Re: [PATCH v2 sched_ext/for-7.1] sched_ext: Invalidate dispatch decisions on CPU affinity changes

From: Cheng-Yang Chou

Date: Fri May 01 2026 - 12:20:26 EST

Hi Kuba,

On Mon, Apr 27, 2026 at 09:06:21AM +0000, Kuba Piecuch wrote:
> > On Thu, Apr 23, 2026 at 01:32:20PM +0000, Kuba Piecuch wrote:
> >> > On Mon, Mar 23, 2026 at 01:13:20PM -1000, Tejun Heo wrote:
> >> >> > The simple way to do this is to do scx_bpf_dsq_insert() at the very beginning,
> >> >> > once we know which task we would like to dispatch, and cancel the pending
> >> >> > dispatch via scx_bpf_dispatch_cancel() if any of the pre-dispatch checks fail
> >> >> > on the BPF side. This way, the "critical section" includes BPF-side checks, and
> >> >> > SCX will ignore the dispatch if there was a dequeue/enqueue racing with the
> >> >> > critical section.
> >> >> >
> >> >> > With this solution, we can throw an error if task_can_run_on_remote_rq() is
> >> >> > false, because we know that there was no racing cpumask change (if there was,
> >> >> > it would have been caught earlier, in finish_dispatch()).
> >> >>
> >> >> Yeah, I think this makes more sense. qseq is already there to provide
> >> >> protection against these events. It's just that the capturing of qseq is too
> >> >> late. If insert/cancel is too ugly, we can introduce another kfunc to
> >> >> capture the qseq - scx_bpf_dsq_insert_begin() or something like that - and
> >> >> stash it in a per-cpu variable. That way, qseq would be cover the "current"
> >> >> queued instance and the existing qseq mechanism would be able to reliably
> >> >> ignore the ones that lost race to dequeue.
> >> >
> >> > Since this has been stale for a while, I prepared a patch to implement
> >> > scx_bpf_dsq_insert_begin() as suggested.
> >>
> >> Thanks for creating the patch. A couple of thoughts:
> >>
> >> 1. Do we have a use case that requires dsq_insert_begin() that isn't
> >> satisfied using the "insert and then cancel if needed" approach?
> >
> > IIUC, yes. scx_bpf_dispatch_cancel() is only registered in
> > scx_kfunc_ids_dispatch, so it is only callable from ops.dispatch().
> > dsq_insert_begin(), on the other hand, is available from both
> > ops.enqueue() and ops.dispatch() (SCX_KF_ENQUEUE | SCX_KF_DISPATCH).
> > Since there is nothing to cancel in ops.enqueue(), the insert-and-cancel
> > approach simply doesn't work there.
>
> Wouldn't the natural thing then be to extend scx_bpf_dispatch_cancel() to
> work for direct dispatch?
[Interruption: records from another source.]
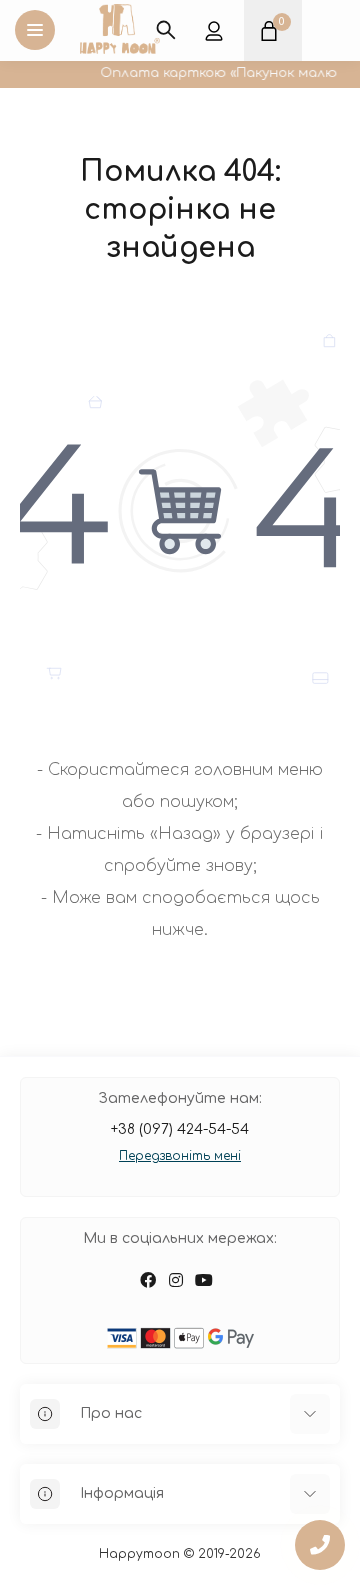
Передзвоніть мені (180, 1156)
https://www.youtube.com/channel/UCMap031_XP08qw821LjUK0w (204, 1280)
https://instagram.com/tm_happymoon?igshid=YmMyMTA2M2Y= (176, 1280)
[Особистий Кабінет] (214, 30)
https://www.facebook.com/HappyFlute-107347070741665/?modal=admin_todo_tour (148, 1280)
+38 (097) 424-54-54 (180, 1129)
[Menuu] (35, 30)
Instead of introducing a whole new mechanism, let's
> extend the one we have by functionality that it (arguably) should have had
> from the beginning.

I see. You're right that dispatch_cancel() could be extended to work in
the enqueue context.

I'm happy to go either direction, your approach or Tejun's suggestion.
Tejun, Andrea, sched-ext folks, thoughts?

>
> >
> >>
> >> 2. Do we want to restrict ourselves through the one qseq slot provided by
> >> dsq_insert_begin()? The most flexible approach IMO would be to simply
> >> allow BPF to read the qseq directly via a kfunc and then supply it to
> >> dsq_insert() later. With this, we can have multiple qseqs saved at the
> >> same time, and we can even pass them between CPUs, e.g. if one CPU
> >> dequeues a task for a sibling CPU, but we want the checks to be made inside
> >> the sibling's ops.dispatch() (I just made this use case it up, it may not
> >> be practical.)
> >> That said, exposing an internal thing like qseq to BPF may be a step too far.
> >
> > In Tejun's reply back in [1], he suggested dsq_insert_begin() precisely
> > to avoid promoting qseq into the BPF ABI — which matches your own concern.
> > The single per-CPU slot is sufficient for the one-task-per-iteration
> > dispatch loops used by existing schedulers (e.g., scx_central).
> > If a concrete cross-CPU use case materializes later, we can always extend
> > dsq_insert() to accept an explicit qseq without breaking the current,
> > simpler path.
> >
> > [1]: https://lore.kernel.org/all/acHJED4iAeytdC2l@xxxxxxxxxxxxxxx/
> >
>
> Well, Tejun doesn't explicitly say there that he's against exposing qseq, but
> I won't be surprised if he is.
>
> FWIW, ghOSt (our Google-internal BPF scheduling solution) uses exactly this
> approach to guard the dispatch path against racing dequeues/enqueues.
> Every task has a seqnum that gets incremented on each "event" pertaining to
> the task. In the dispatch path, the BPF scheduler reads the task seqnum,
> does whatever checks it needs to do, and passes the seqnum to ghOSt at the end.
>
> Admittedly, what works downstream doesn't have to work upstream, but I still
> wanted to provide this data point :-)

The ghOSt data point is appreciated. If a concrete use case emerges where
the single-slot approach falls short, extending dsq_insert() to accept an
explicit qseq seems like a natural next step.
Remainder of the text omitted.